The budget of this fiscal year was unveiled on May 28 amid the threats of Covid-19 pandemic. Since then, discussions have taken place in the parliament and the political circles regarding whether the budget has addressed the need to develop quality health care infrastructures, medicines and equipment and to expand the services of skilled doctors and health workers for the prevention, control and treatment of the disease. There was a significant increase in budget of the health sector but it was not up to the expectation and need of the time.
As a result, additional quarantine centers and health facilities have not been set up to combat the Covid-19. Much needs to be done to increase the range of testing in high-risk areas and to provide reliable treatment and to address the psychological distress caused by the pandemic.

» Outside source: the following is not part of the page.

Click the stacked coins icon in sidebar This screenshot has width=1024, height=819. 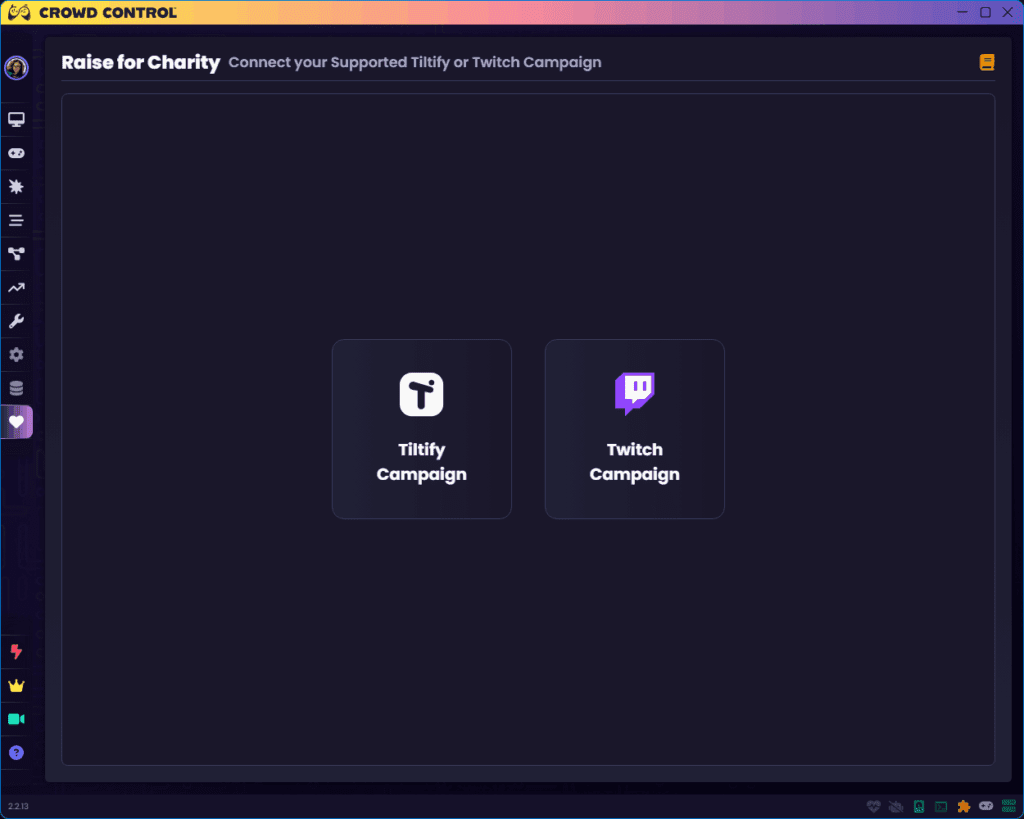point(16,388)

Total of sixbillion rupees was allocated to prevent the shortage of urgently needed medical equipment and treatment materials for control and treatment of corona infection. Provision was made to provide free health insurance up to half a million rupees to all health workers working against corona and other infectious diseases. But this has not materialized yet. It was announced that a well-equipped 300-bed infectious disease hospital would be constructed in Kathmandu Valley. Additional 250-bed ICU beds, we were told, would be set up in government hospitals in Kathmandu Valley and50-bed infectious disease hospitals would be operated in all the provincial capitals. The plan was to upgrade hospitals in Pokhara, Karnali, Koshi, Narayani, Bharatpur, Bheri and Dadeldhura into federal hospitals anddevelop them as specialist hospitals.

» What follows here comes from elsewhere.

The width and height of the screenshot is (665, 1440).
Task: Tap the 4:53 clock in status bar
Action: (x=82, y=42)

It was also said that health insurance would be made available to all the citizens within three years and at least 40 percent of the population would be covered by the insurance scheme. Health services other than basic health services were to be gradually included in the health insurance program. Over seven billion rupees was allocated for the health insurance program. Free health check-ups were supposed to be conducted by all local level health institutions for safe maternity and reproductive health services and for the identification and treatment of deadly diseases such as breast and cervical cancer.

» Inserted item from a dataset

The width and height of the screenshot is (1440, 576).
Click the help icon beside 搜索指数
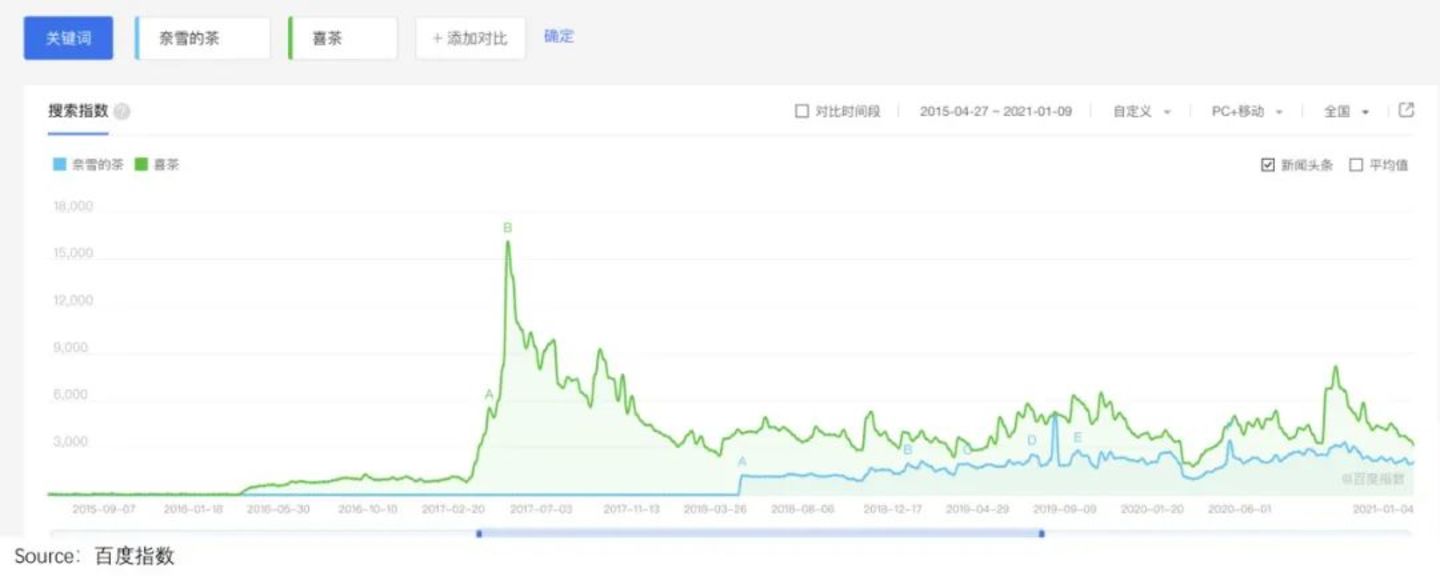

Budget was allocated to expand the capacity of National Public Health Laboratory to bring it in line with international standards and to establish state health laboratories in all provinces. Also the plan was to expand the laboratories required for treatment services in all the health institutions and to operate the disease diagnostic and pharmacy service and to establish health facilities with necessary equipment at the major entry points for compulsory health examination of persons coming from abroad.
Over four billion rupees was allocated for free treatment of deadly diseases and heart diseases of senior citizens and children and for running programs of tuberculosis, sexually transmitted diseases and leprosy control. Arrangement has been made to provide free emergency health care to the poor and needy from the federal hospital. A budget arrangement has been made to operate satellite and other service clinics with the services of specialist doctors in the local specialized hospitals. It was said that telemedicine service system for the patients in remote areas who do not have access to specialist health facilities would be provided.
The budget aimed to establish health centers, gymnasiums and yoga centers with the participation of local and community organizations to enhance the immune system and promote mental health, alternative treatment methods including Ayurveda.Arrangements were made to set up trauma centers in hospitals in the high accident areas of the highways.
The budget aimed to facilitate Nepal Health Research Council to conduct research on infectious diseases and develop it as a competent body and to expand the capacity of Nepal Aushadhi Limited.Arrangements have been made to run sanitation, raise awareness and ensure health insurance by mobilizing women health volunteers in collaboration with local level, non- governmental organizations and the respective communities.
Budget has been allocated to increase the number of health workers by reviewing the existing posts in the health service, to start preliminary work for the establishment of Center for Disease Control and Prevention, Food and Drug Administration and National Health Accreditation Authority. As it has unfolded during the pandemic, very few of these plan have materialized in the country. Thus only allocating budget does not help us achieve the desired results.
Public healthcare system will be improved when public health institutions become stronger. Smart, young and dynamic medical students should be welcomed in the healthcare system by recruiting them on a regular basis by providing them equal opportunities in domestic and foreign education, training, exposure and career.
Medical professionals have to develop competencies in areas such as hospital management, medical specialty, renovation of traditional healthcare system, strengthening team work, networking, cooperation, coordination, and collaboration with stakeholders, improving financial and clinical performance, maintaining medical ethics and medico-legal compliance and strategies to combat the epidemic and pandemic.
Formulating practical policies, programs and conducting supporting activities to accomplish the goals and objectives is a key to success. Motivating and tactfully mobilizing medical experts and practitioners can go a long way in achieving the goal.